Both Singapore and Guinea-Bissau reported their first cases in the past two months. Singapore first notified WHO of the presence of the virus at the end of August,1 and 115 cases were confirmed by 2 September. Guinea-Bissau has reported four cases of Zika and five cases of microcephaly, the congenital neurological condition that has been linked with the virus in Brazil. An epidemiological link between the Zika cases and the microcephaly in Guinea-Bissau has not been confirmed.
David Heymann, professor of infectious disease epidemiology at the London School of Hygiene and Tropical Medicine and chair of WHO’s Zika emergency committee, told a press conference that, although scientists know much more about Zika than they did seven months ago when the global health emergency was first declared, there is still an “urgent need to continue sustained and global research.”
“This extraordinary event is rapidly becoming, unfortunately, an ordinary event, and Zika is beginning to spread and continuing to cause outbreaks in many countries around the world,” he said.
Heymann said that research was needed into whether any cofactors—such as genetic or nutritional factors, environmental contaminants, or coinfection with other diseases such as dengue—have led to the concentration of cases of microcephaly in the north east of Brazil, where 85% of cases have occurred.2 “There is a whole range of cofactors which must be eliminated if you are going to be able to say for sure, with certainty, that there is no cofactor. It’s a very broad and complicated research matter, and this is the type of research that is going on in northern Brazil,” he said.
Further research questions include the difference between the African and Asian strains of Zika and whether there is cross immunity between the two strains.

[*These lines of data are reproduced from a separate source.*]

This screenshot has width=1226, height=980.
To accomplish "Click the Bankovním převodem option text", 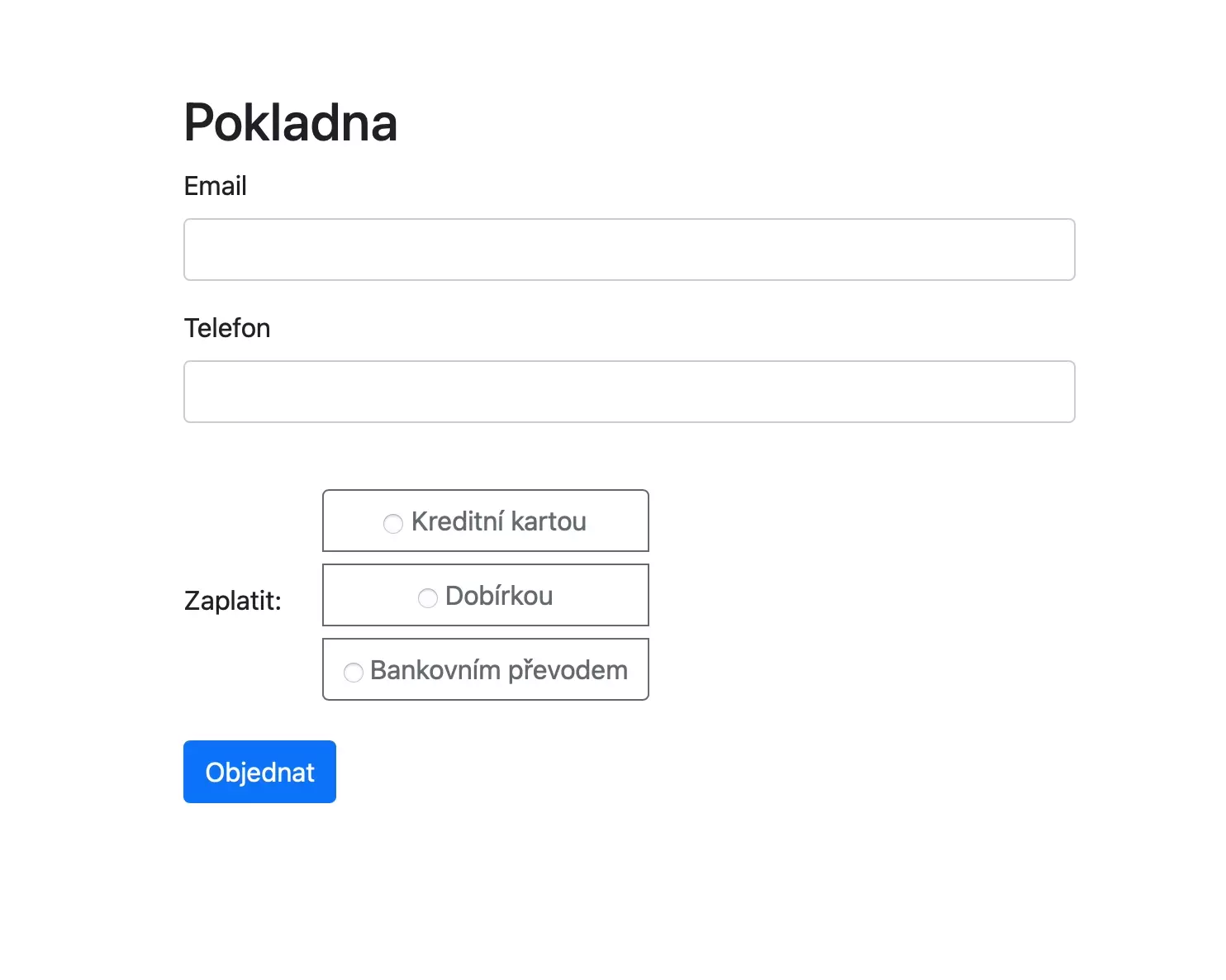I will click(x=499, y=670).
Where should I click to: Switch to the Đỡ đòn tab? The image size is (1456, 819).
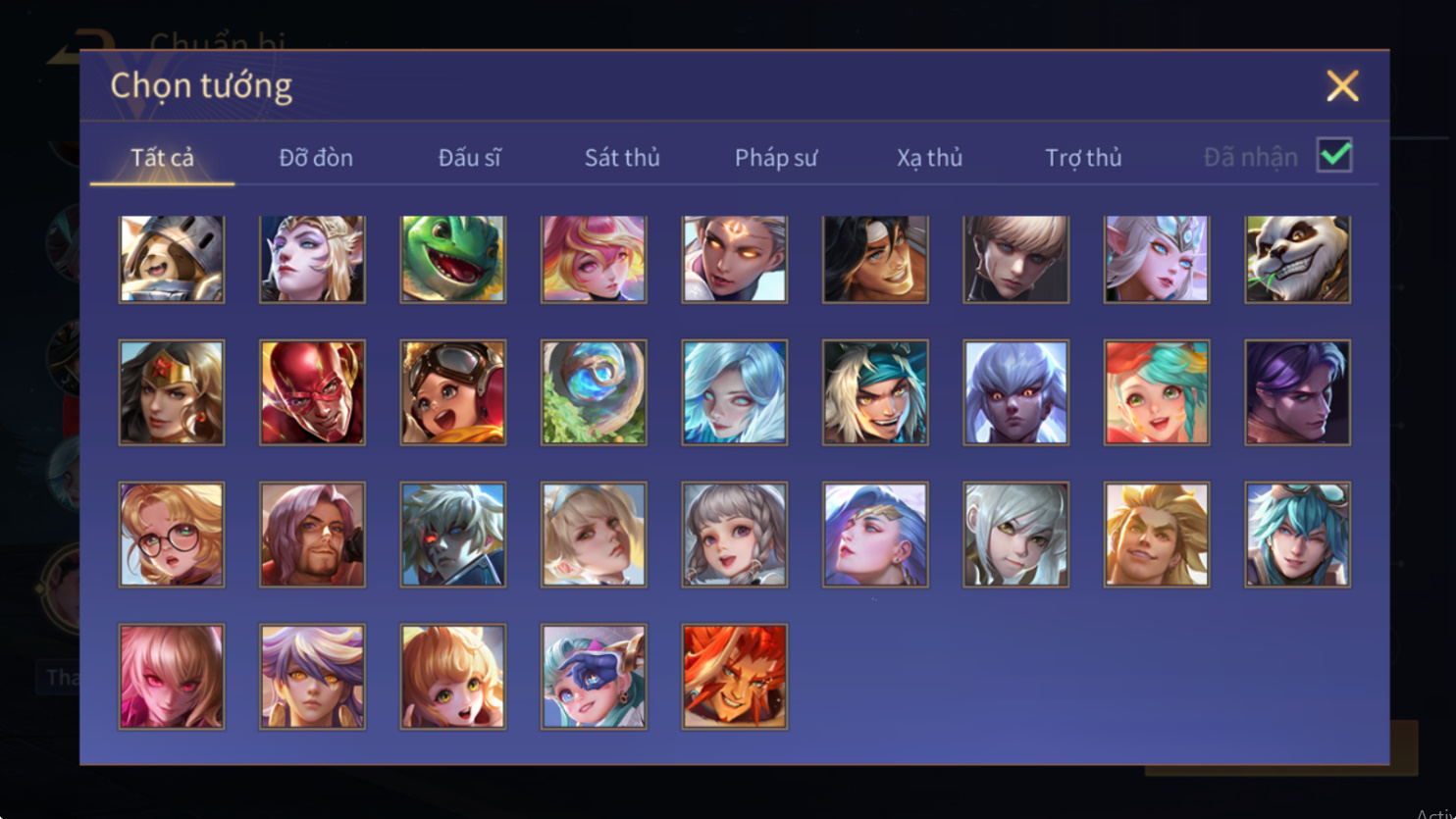click(316, 157)
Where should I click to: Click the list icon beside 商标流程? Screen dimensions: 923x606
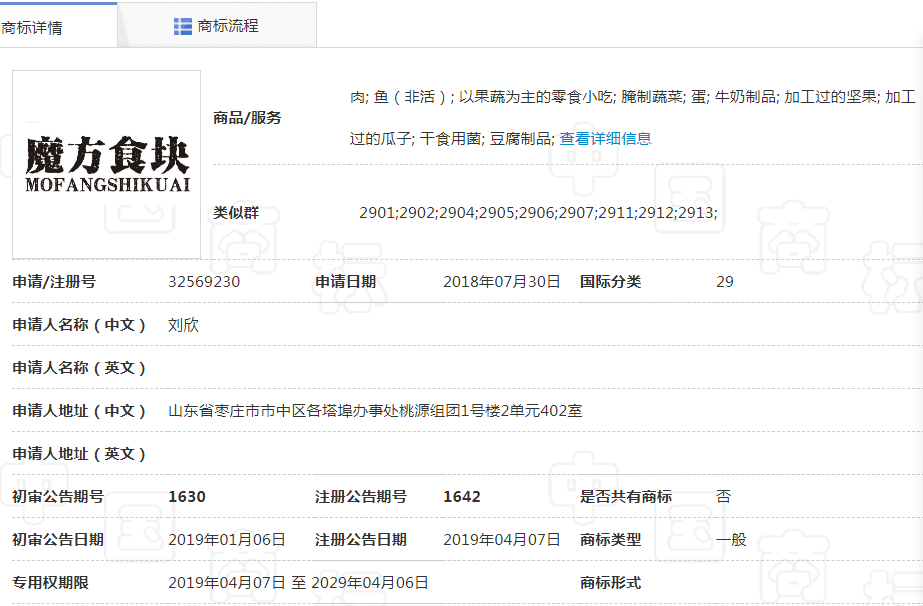click(x=182, y=26)
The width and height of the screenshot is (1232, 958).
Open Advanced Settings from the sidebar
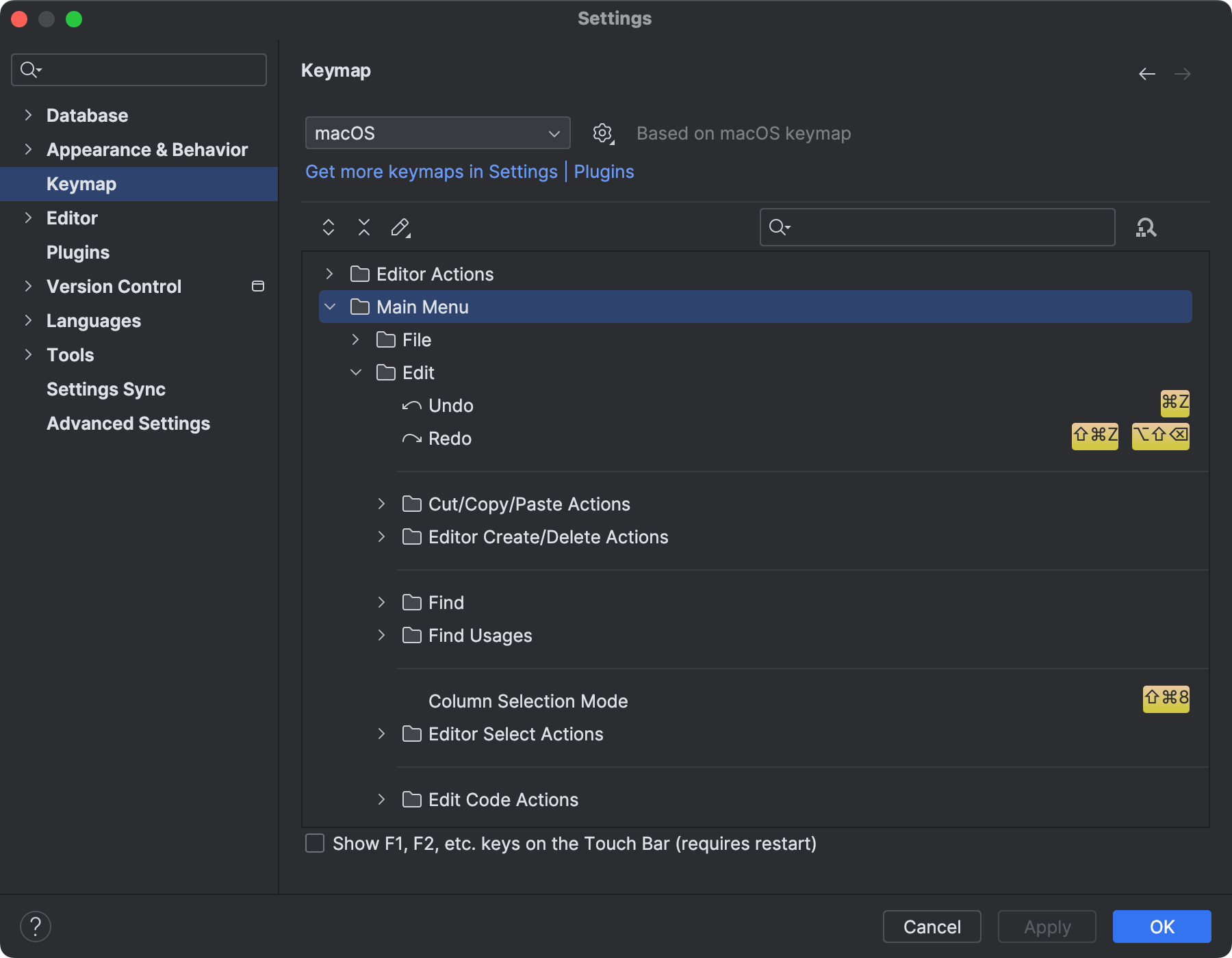(x=128, y=423)
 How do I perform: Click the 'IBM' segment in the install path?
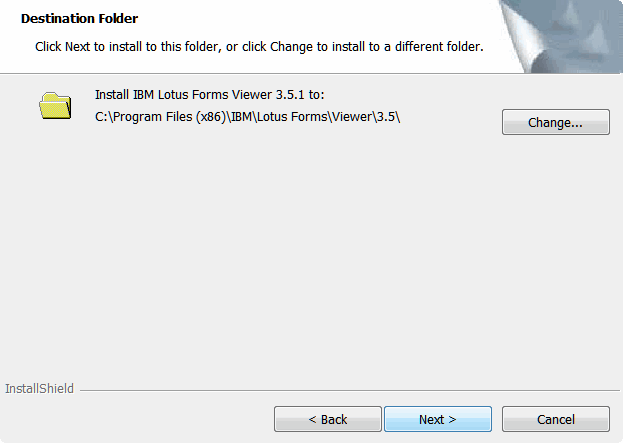click(242, 117)
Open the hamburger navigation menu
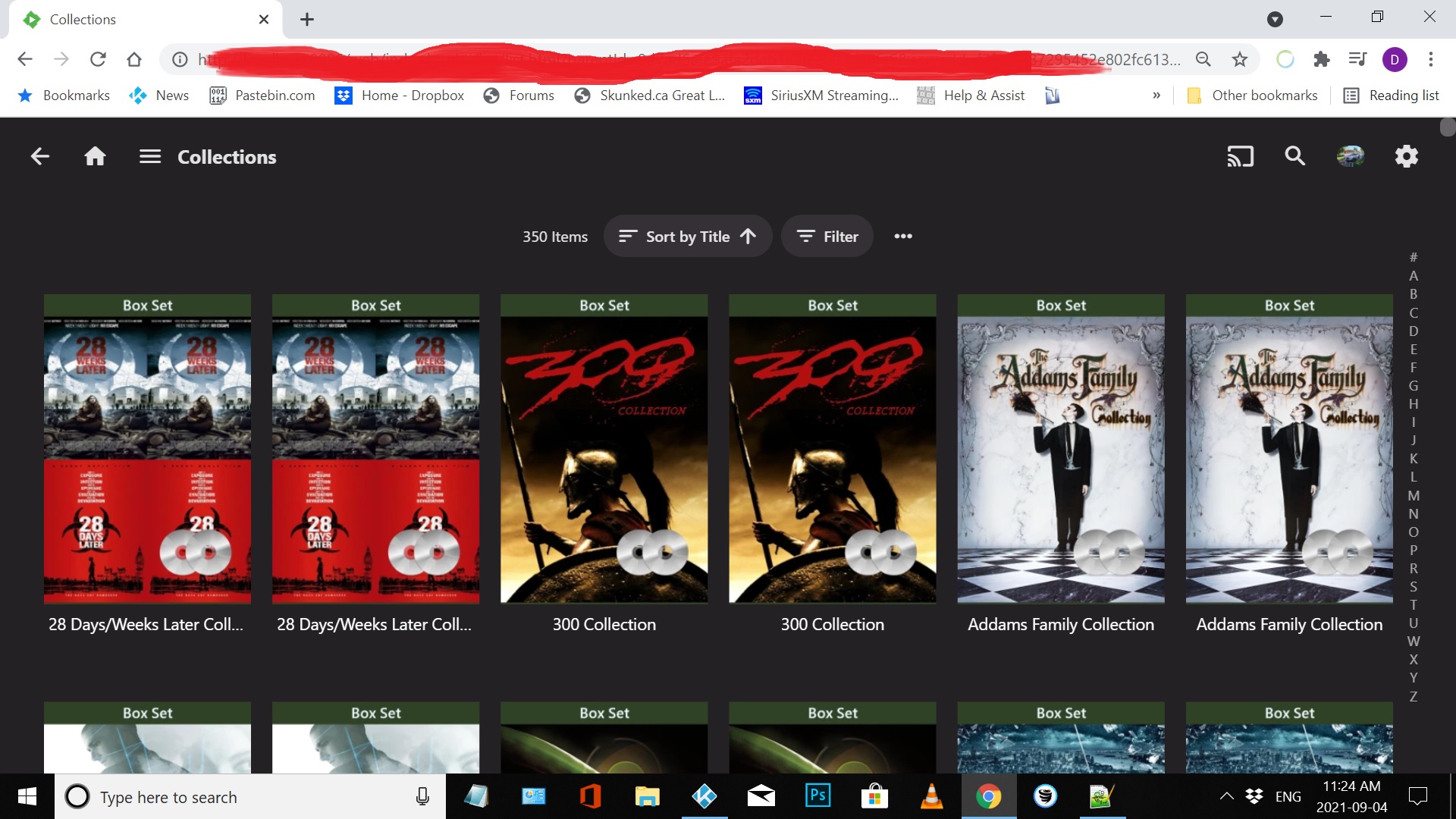 click(x=150, y=156)
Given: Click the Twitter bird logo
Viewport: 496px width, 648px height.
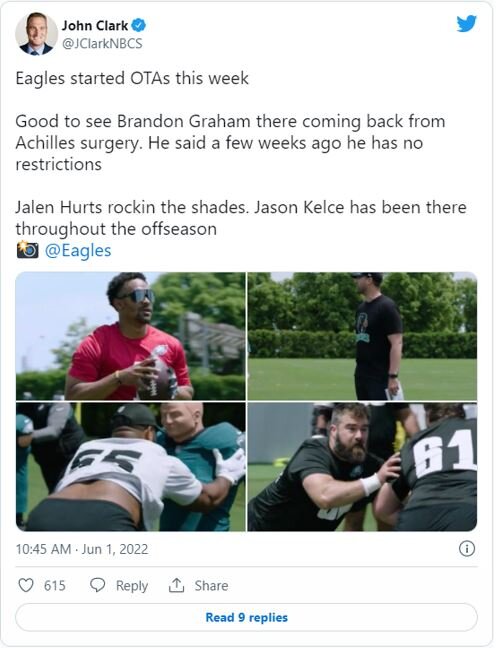Looking at the screenshot, I should click(467, 24).
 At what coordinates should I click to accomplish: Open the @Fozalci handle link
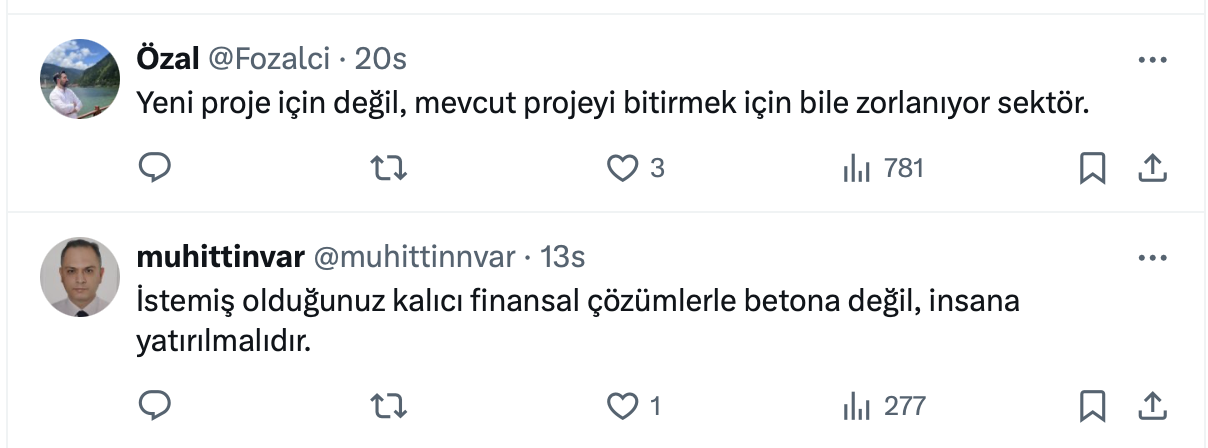click(268, 60)
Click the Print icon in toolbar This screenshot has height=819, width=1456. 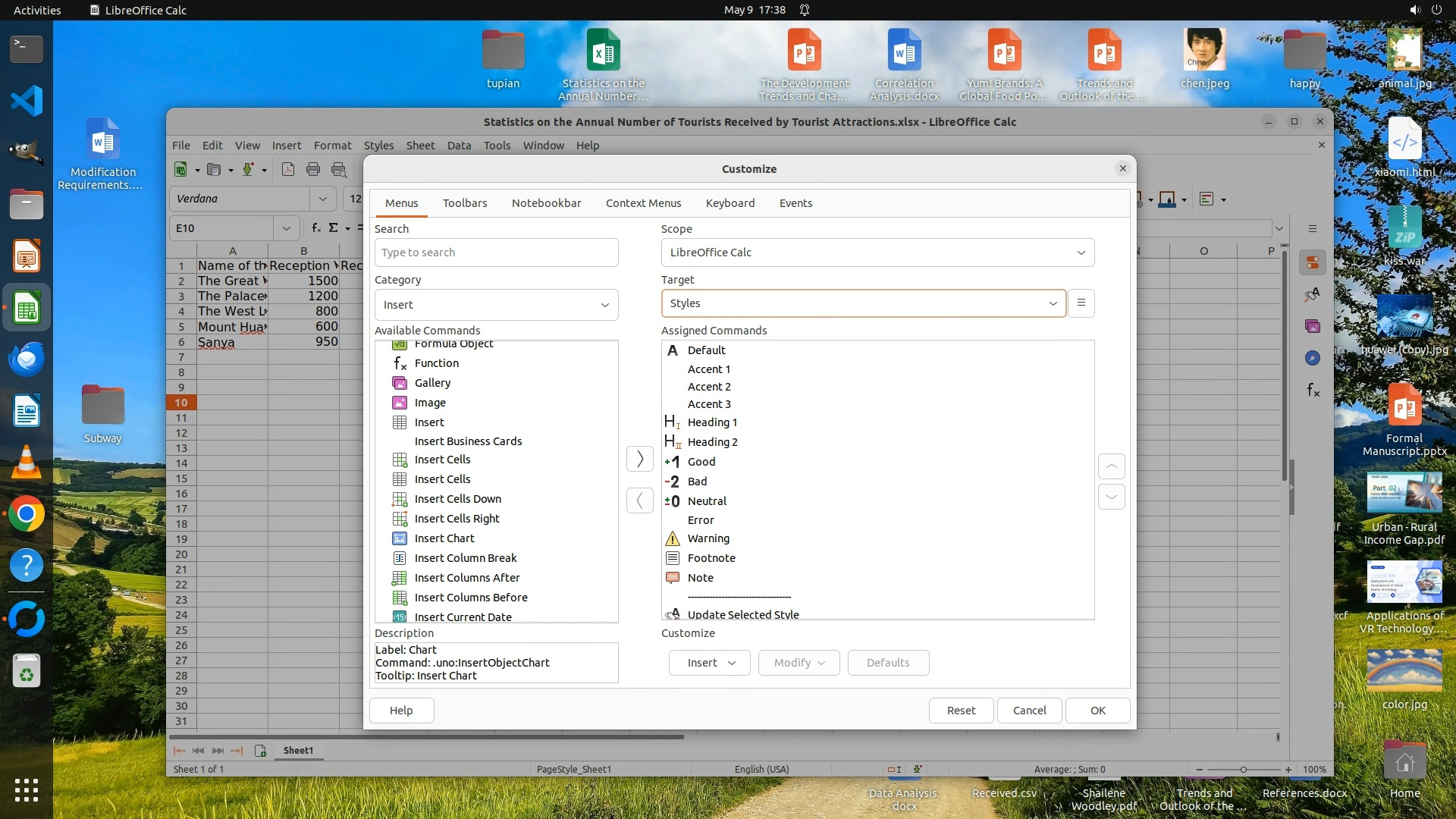[x=313, y=170]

The Asian strain has spread throughout the Americas and has been linked to microcephaly and other neurological conditions such as Guillain-Barré syndrome. In Guinea-Bissau the virology points to the strain being of African lineage, Peter Salama, executive director of WHO’s health emergency programme, told the press conference. “So, the question becomes, does the African lineage cause the same kinds of neurological complications, whether it’s microcephaly or Guillain-Barré syndrome, as those we’ve documented with the Asian lineage?” he said.
Scientists in Singapore are still looking at whether the cases there are caused by the Asian or African strain, Salama said.
The emergency committee said that no cases of Zika virus infection were reported among either participants or spectators during the Olympic Games in Brazil. Salama said that there was little additional risk of cases during the Paralympic Games, which are due to start on 7 September. “We’re still very much in the low season for transmission of vector-borne diseases, especially those transmitted by this particular mosquito vector,” he said.